**REQUIRED WORK**.
What follows is a set of entries; retype all of them exactly.
───── INPUT DATA ─────
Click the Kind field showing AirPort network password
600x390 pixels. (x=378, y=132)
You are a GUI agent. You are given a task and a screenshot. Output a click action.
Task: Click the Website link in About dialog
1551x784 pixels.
─────
**TASK SOLUTION**.
Click the Kind field showing AirPort network password
600x390 pixels. (x=378, y=132)
You are a GUI agent. You are given a task and a screenshot. Output a click action.
Task: Click the Website link in About dialog
1551x784 pixels.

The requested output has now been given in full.